驸马府内棕色的梁上全是喜色,红帐布满了整个府邸,而忙碌的人里,除了管家,没一个是她认识的。
苏道的卧房离大堂都有些距离,这些长廊穿来穿去那么远,像极了以前在苏府的感觉。
宫人们的注视下,苏道面无表情,既高兴不起来却也不敢伤心。
天一亮,她便是苏道,再不是苏沚心。
苏道骑上马,马头上绑着一个扎好的红花。
身后是黑红色的四架马车,马车上没有车厢而是一张极大的座椅,黑色与红色在大肃是极为尊贵的颜色,是百姓禁用的颜色,上面刻有金色的龙凤。
马车旁是十分整齐的玄甲禁军,看着便冷冷冰冰,长长的车架队伍随行,光礼乐一个队便有数十人。

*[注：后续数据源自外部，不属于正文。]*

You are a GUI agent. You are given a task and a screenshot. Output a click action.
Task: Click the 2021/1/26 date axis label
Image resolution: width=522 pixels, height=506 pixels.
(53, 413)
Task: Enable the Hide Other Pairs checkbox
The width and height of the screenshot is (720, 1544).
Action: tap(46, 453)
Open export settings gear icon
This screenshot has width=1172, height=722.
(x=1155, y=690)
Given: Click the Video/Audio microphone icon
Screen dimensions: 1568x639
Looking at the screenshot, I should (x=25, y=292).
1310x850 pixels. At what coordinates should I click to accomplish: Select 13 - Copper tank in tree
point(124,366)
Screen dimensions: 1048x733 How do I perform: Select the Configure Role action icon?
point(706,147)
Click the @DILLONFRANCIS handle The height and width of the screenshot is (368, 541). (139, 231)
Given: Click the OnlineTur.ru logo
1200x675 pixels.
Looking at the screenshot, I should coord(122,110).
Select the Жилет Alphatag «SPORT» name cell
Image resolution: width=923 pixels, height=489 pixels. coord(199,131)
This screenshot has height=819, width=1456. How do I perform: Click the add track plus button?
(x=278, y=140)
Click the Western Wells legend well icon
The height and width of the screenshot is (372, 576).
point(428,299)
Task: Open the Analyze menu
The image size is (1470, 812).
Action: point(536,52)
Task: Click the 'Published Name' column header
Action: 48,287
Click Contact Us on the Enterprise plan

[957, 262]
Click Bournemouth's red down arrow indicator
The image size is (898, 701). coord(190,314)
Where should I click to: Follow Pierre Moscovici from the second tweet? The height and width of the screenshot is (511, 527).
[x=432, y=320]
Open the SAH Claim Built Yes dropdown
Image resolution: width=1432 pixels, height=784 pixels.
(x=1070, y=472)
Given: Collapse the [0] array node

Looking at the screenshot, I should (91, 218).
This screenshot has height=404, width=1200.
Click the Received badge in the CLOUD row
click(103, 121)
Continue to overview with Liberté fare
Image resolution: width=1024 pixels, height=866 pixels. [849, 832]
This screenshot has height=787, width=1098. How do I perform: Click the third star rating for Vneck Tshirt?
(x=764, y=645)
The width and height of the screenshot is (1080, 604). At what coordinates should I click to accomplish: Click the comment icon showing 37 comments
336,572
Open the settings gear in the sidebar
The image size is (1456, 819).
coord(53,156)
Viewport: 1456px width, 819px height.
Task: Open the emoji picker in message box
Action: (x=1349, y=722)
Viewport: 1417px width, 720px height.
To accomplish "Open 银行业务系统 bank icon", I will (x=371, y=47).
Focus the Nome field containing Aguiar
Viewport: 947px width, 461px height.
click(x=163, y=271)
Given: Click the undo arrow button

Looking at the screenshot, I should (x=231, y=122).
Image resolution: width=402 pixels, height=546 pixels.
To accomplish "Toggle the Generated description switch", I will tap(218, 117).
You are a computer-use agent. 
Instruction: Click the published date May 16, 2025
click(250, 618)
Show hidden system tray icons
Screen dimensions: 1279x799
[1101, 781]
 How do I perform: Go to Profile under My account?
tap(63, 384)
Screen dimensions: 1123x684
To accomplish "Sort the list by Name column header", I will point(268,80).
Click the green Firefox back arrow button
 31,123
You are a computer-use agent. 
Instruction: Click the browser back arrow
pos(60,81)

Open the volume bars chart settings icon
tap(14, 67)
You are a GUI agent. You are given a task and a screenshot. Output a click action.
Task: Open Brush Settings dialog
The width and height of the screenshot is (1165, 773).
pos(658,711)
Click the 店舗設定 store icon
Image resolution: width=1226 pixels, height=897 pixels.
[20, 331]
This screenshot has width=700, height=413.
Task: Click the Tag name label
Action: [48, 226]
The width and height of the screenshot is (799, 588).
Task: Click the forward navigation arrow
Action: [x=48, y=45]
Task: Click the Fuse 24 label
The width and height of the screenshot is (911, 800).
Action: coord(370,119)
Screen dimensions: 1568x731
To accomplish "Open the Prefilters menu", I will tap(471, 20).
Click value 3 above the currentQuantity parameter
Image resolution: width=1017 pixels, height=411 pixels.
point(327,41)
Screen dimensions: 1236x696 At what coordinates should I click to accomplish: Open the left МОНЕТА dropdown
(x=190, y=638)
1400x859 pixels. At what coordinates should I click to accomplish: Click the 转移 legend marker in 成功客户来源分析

苏道皱着眉头,城外饿死的白骨成堆,他郑州却想办法整治。
如此铺张浪费,怪不得前天子有把握在从他手里夺回天下。
苏道知道,天无痕想要的不仅仅是夺回那帝位,还有民心。
民心所向,何愁没有天下,何愁这天下不安宁。
今日倒不像中状元那日一样,有许多大家闺秀来偷偷看一眼新科状元的英姿。
大肃最忌讳女子贞洁,圣旨一下,苏道便是有夫之妇,旁的家中教养严的今日当是不准女子出门。
也有小老百姓好奇这皇室婚嫁,今日见的场面让人惊叹。
帝王家不是寻常百姓家,洛阳城里的老人家,曾看过前天子娶皇后场面也不过如此。
叹至,大肃将亡矣。
另一头的公主府也是在忙碌着,公主府的红色不比驸马少,公主府的下人更是。
上官婉儿守了她一夜,终是拒了她一夜。
“时辰快到了,外头还跪着一群下人,别让人为难。”
郑玉华点了点头,“我若当初随你回了南诏,是否就没有今日之事了!”
咯噔,郑玉华这一句话生生打在她心上,因为这句话来得太迟了。
“若早一点,便还有机会…”
如今郑州已然将她绑为自己政治的牺牲品,是不会放着郑玉华逃走不管的。
“回了郑家,却像入了虎口一般,或许这便是命吧!”
上官婉儿的心口越发的疼了,眼前这个人生来便是不幸,一路坎坷走到现在,何曾幸运过。
人道从最底层一跃成最顶层,这便是幸,可惜这皇权富贵身依然是不幸。
“来日,我会带你回南诏,我带你去苍山洱海,带你去看苗疆的百姓。”上官婉边说着边将那身红色替她穿上。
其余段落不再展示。